Epilog—Pada Akhirnya
Kepada lelaki yang pernah Grace sebut kekasih, Mevin―ia tidak pernah menyesal menjatuhkan hati dan berbagi perjalanan meski hanya sesaat. Grace mendengar, melihat dan menilai serta mengingat perjuangan Mevin untuk hidup bersama, sungguh, Grace tidak akan menyesal menghabiskan waktunya selama ini dengan Mevin meski dengan ujung perpisahan.
Dahulu, Grace mengajukan banyak pertanyaan kepada Mevin, namun tidak semuanya terjawab karena Mevin membuktikannya dengan perilakunya. Tapi pada akhirnya perjuangan Mevin dan Grace harus usai saat keduanya sama-sama sakit.

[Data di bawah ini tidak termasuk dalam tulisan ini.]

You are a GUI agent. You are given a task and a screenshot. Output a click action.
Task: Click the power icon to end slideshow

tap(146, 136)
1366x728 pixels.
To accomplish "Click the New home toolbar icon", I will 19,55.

Grace bahagia melihat Mevin sudah sembuh dan kembali bekerja di Rumah Sakit tempat mereka pertama kali bertemu dahulu. Grace bahagia melihat Mevin yang kembali bisa berjalan dan berkumpul bersama James dan Aveline sahabat mereka di Rumah sakit.
Hati Grace dulunya ruang dengan isi kehancuran dan kerapuhan―seluruhnya. Langkahnya yang tertatih dan penuh darah ia lewati seorang diri hingga temu kata pisah. Selanjutnya ada perjuangan yang lebih, meski sebelumnya perjuangan Grace tak pernah dapatkan lagi pelukan penuh ketenangan dari Mevin mengingat keduanya sudah bukan milik satu sama lain lagi. Ada rapalan doa dan derai tangis dalam balutan hati yang terluka yang selama ini Grace sembunyikan hingga akhirnya semua bisa Grace lalui. Grace juga sudah sembuh dari perjuangan dan traumanya, ia kembali ke Indonesia tanpa sepengetahuan Mevin.

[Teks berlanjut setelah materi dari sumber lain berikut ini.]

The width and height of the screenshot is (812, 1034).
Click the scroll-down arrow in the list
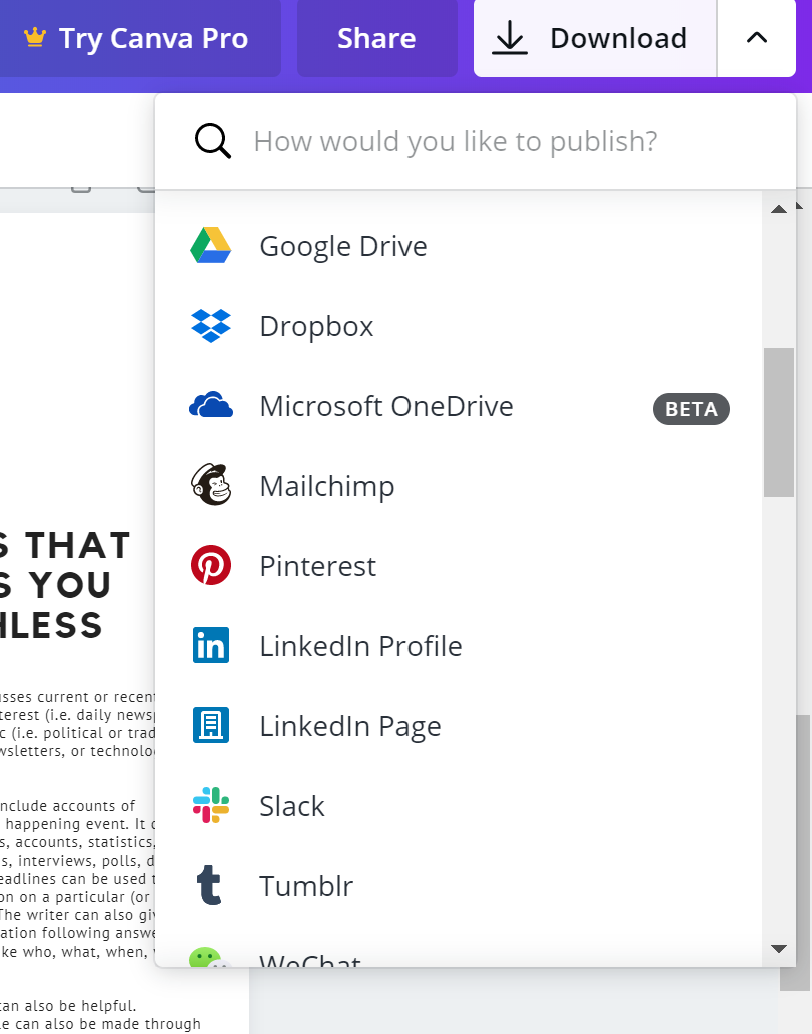[778, 948]
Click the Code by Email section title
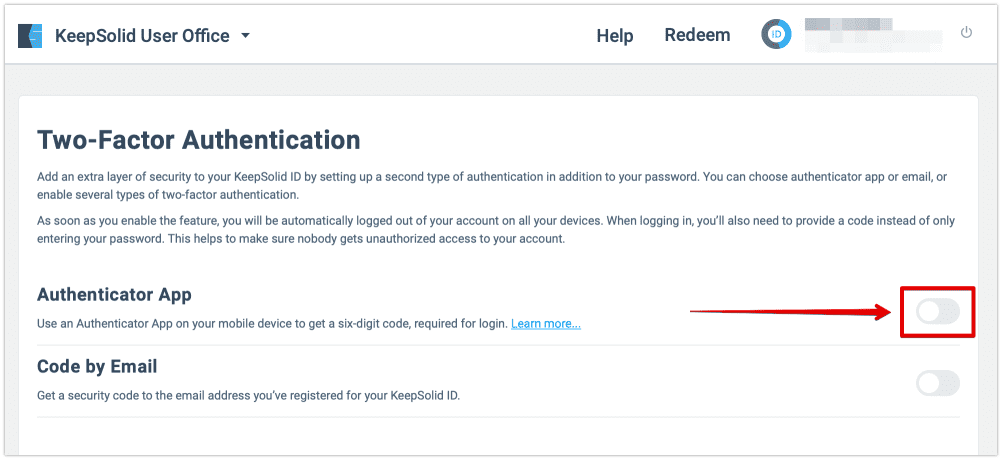This screenshot has width=1002, height=460. click(x=97, y=366)
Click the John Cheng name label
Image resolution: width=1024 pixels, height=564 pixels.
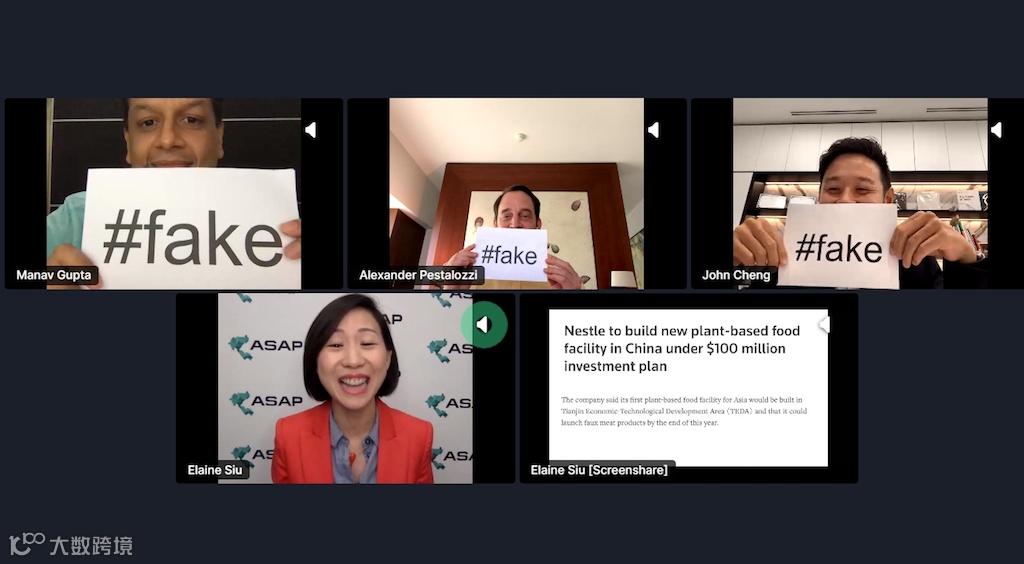736,275
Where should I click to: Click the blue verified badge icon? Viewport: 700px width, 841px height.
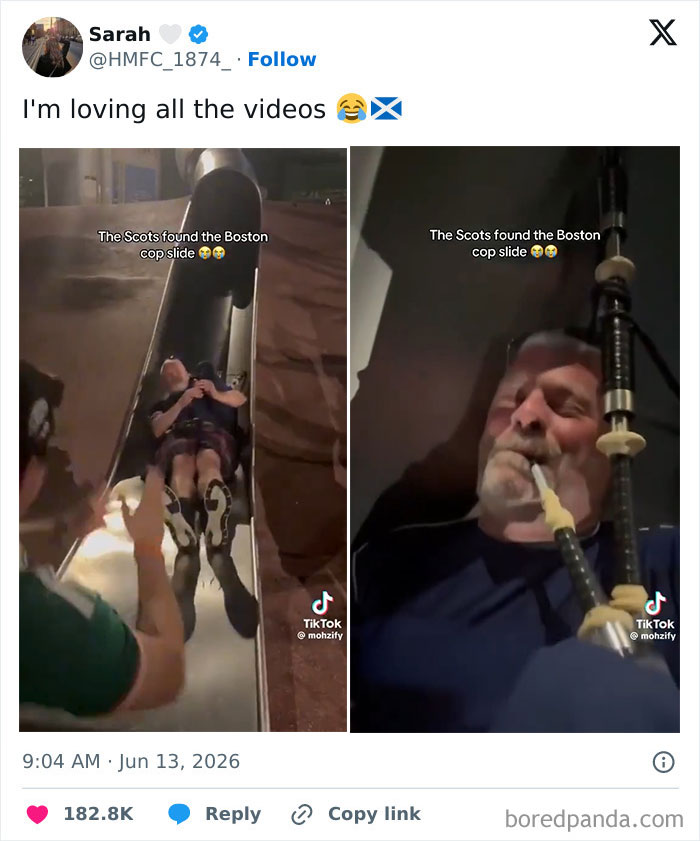click(198, 34)
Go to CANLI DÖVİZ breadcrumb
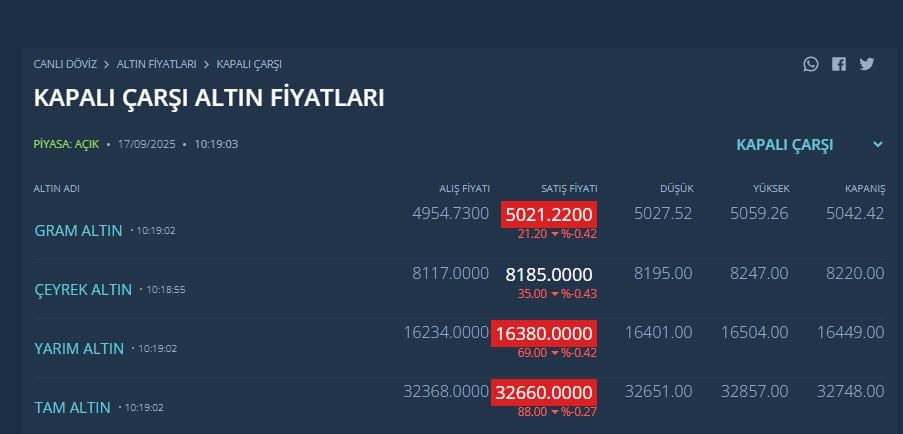903x434 pixels. tap(65, 64)
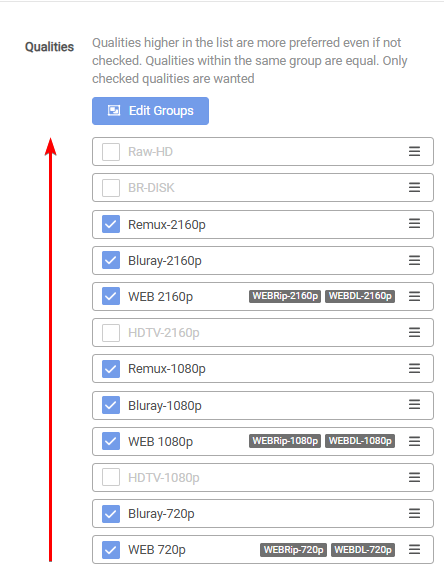The height and width of the screenshot is (571, 444).
Task: Select the reorder handle icon on Remux-2160p
Action: click(414, 224)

Jangkauan tangan Mevin tak dapat sentuh hati Grace lagi selepas perpisahan, sepanjang angan dan harapan terselip sebuah amarah Grace yang menunggu untuk meledak selama ini, jika dirasa tidak sanggup maka pergilah Grace dengan keyakinan ia tidak mau menyerahkan dirinya untuk disakiti, misalnya dengan kebersamaan yang harus dipaksakan. Lebih baik saat itu berpisah dari pada sama-sama tinggal hanya untuk saling menyakiti dan jauh di dalam hati sudah menyerah.

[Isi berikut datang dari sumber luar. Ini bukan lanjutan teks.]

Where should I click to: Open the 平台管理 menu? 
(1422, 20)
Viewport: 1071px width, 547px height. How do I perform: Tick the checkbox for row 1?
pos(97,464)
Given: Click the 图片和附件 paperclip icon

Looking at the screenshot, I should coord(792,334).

Malam ini, Grace baru saja selesai menemui Aveline yang melakukan shift malam untuk meminta bantuan agar bisa bekerja lagi sebagai perawat. Namun, saat Grace melewati koridor demi koridor rumah sakit, berhentilah langkahnya di sana, melihat seseorang yang tidak asing untuknya. Baru saja keluar ruangan sambil melepas jas putihnya. Grace langsung menghentikan langkahnya sampai pada akhirnya Mevin melihat Grace juga yang disana lalu tersenyum tipis dan menghampiri Grace yang masih menghentikan langkahnya. Mevin datang bersama angin yang berembus dengan dinginnya malam yang membuatnya merasakan sapaan masa lalu di antara deru angin yang menderu rindu dalam hati.
Kepada yang tidak menaruh dendam, kepada yang titip doa lewat setiap pejam, sang kuasa akan dengar dan berikan sebuah kata temu pada waktu yang tepat. Karena waktu sang empunya kehidupan berbeda dengan kita, dan segala sesuatu yang diberikanNya pasti akan selalu indah pada waktunya. Termasuk pertemuan tidak terencana ini, “Grace ...” kata Mevin yang kini sudah ada di hadapan Grace. Wanita itu hanya tersenyum dan mengangguk, “apa kabar?” tanya Mevin.
“Much better than before, and how about you?” tanya Grace sambil memberikan senyum terkuatnya.
“Masih sama, menyesal sama perpisahan waktu itu, I still love you.”
“Kata James kamu mau menikah, ya?” kata Mevin sambil mencoba tersenyum.
“Belum, baru mau tunangan.”
Mevin mengerjapkan mata ke samping dan ke atas lalu mengembalikan pandangan ke arah Grace lagi, “I’m happy for you, congrats, Gracelline.”